For larger state machines, see Event-Driven Architecture and State Machines.

Template Method

Base class defines the algorithm skeleton; subclasses fill in the steps.

class ReportGenerator {
public:
  virtual ~ReportGenerator() = default;
  void generate() {
    fetch();
    transform();
    render();
  }
protected:
  virtual void fetch()     = 0;
  virtual void transform() = 0;
  virtual void render()    = 0;
};

Often replaceable by Strategy (composition over inheritance).

Chain of Responsibility

Pass a request along a chain until someone handles it.
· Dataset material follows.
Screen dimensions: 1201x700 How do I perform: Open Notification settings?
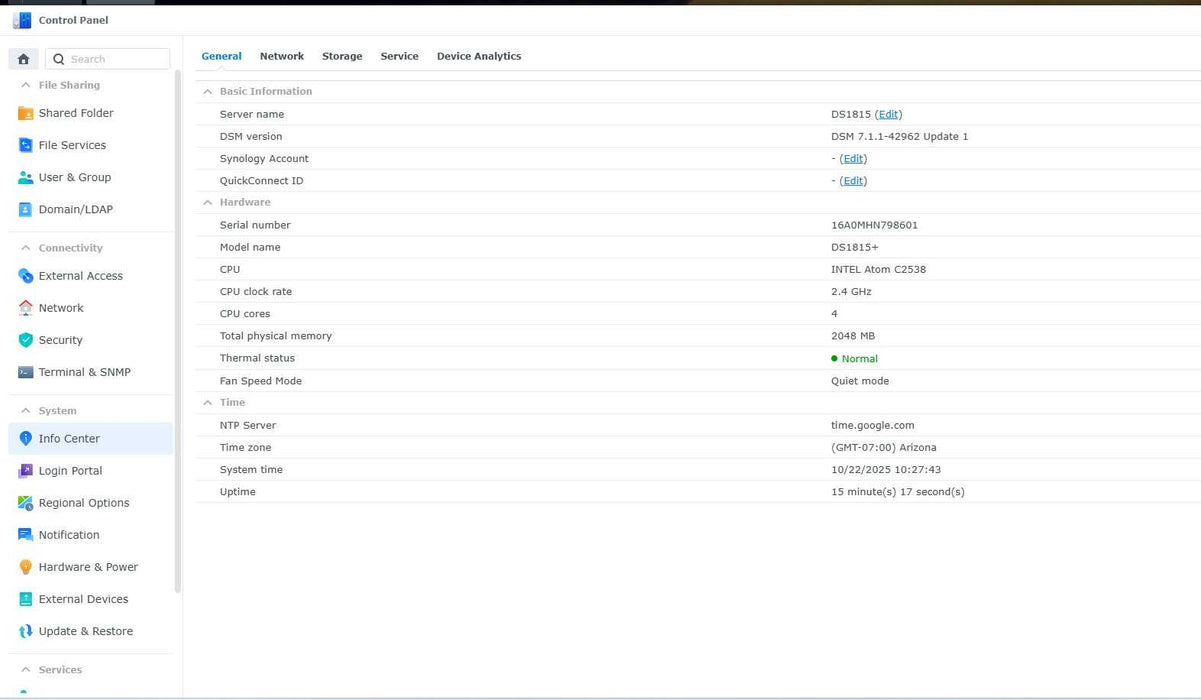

We use int as the request type.

struct Handler {
  Handler* next = nullptr;
  virtual ~Handler() = default;
  virtual bool handle(int request) = 0;

  bool dispatch(int request) {
    if (handle(request)) return true;
    return next ? next->dispatch(request) : false;
  }
};

HTTP middleware stacks are exactly this.

4. Modern C++ Replaces Several

Pattern Modern C++ Often Just
Strategy A std::function parameter or a template parameter
Visitor std::variant + std::visit
Iterator Range-based for, ranges library
Singleton A static local in a free function (or DI)
Prototype Copy constructor, clone() only when polymorphic
Observer std::function callbacks; signals libraries
Command std::function<void()> or a lambda with capture
State std::variant<States...> + std::visit for transitions
Adapter A free function or a thin lambda

The principle: prefer value semantics, free functions, and templates over deep class hierarchies. Many GoF patterns exist to work around features that C++ already gives you (closures, sum types, generics).